Some Democrats, however, threatened to undermine the effectiveness of the bill while still taking credit for it, Collins said—even elected officials from his own state. “[Sen. Jon Ossoff] told me he was gonna dismantle the whole bill, make it his bill.”

“That ought to tell you where people stood right then,” he recalled. “It wasn’t about the policy, it was about the politics. Because he’s up for reelection and he knows he’s in trouble.”

Collins and Republicans managed to keep the bill intact and apply enough pressure so that Democrats caved.
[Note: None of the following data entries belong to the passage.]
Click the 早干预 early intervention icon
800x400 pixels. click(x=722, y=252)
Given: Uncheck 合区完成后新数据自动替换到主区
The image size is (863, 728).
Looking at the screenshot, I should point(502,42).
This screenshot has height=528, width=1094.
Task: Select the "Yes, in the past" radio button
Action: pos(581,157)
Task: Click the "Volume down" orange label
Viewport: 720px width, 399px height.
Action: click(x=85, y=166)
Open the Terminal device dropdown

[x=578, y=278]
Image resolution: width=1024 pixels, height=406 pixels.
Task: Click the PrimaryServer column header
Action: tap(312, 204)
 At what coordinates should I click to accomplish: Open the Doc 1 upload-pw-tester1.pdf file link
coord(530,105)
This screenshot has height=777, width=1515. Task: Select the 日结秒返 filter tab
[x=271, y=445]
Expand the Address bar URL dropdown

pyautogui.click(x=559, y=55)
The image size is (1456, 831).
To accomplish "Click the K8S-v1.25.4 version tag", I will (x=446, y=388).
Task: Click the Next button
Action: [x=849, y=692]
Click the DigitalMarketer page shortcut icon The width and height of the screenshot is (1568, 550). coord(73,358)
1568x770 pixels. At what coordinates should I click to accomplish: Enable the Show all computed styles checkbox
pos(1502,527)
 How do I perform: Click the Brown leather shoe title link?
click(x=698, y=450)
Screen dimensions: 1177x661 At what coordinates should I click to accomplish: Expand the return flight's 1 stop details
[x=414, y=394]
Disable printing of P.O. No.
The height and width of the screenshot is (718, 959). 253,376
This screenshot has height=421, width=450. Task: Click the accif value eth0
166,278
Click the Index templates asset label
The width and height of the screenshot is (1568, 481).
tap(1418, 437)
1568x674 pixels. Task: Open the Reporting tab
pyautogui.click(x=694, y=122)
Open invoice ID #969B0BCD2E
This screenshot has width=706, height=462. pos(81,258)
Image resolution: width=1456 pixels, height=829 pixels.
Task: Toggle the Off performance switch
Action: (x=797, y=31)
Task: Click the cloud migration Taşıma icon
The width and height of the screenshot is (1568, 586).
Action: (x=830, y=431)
The House voted in favor, 264-to-159, and the Senate, 64-to-35.

Collins was with Riley’s family when Trump signed the Laken Riley Act into law on Jan. 29, 2025. Collins recalled Riley’s mother asked to speak at the signing event, turning to him and saying, “Mike, I get pretty emotional,” Collins recalled.

“I said, yeah, me too,” Collins replied, “but when I do, I just take in a deep breath, and when I do that, I can continue talking.”

During her speech, “it was getting emotional,” Collins said. “She paused, and I could see out of the corner of my eye, President Trump … put his hand on her shoulder.”

”You think about how that young lady fought for her life,” Collins said, “she fought to her last breath, and that’s the least that we could do for her.”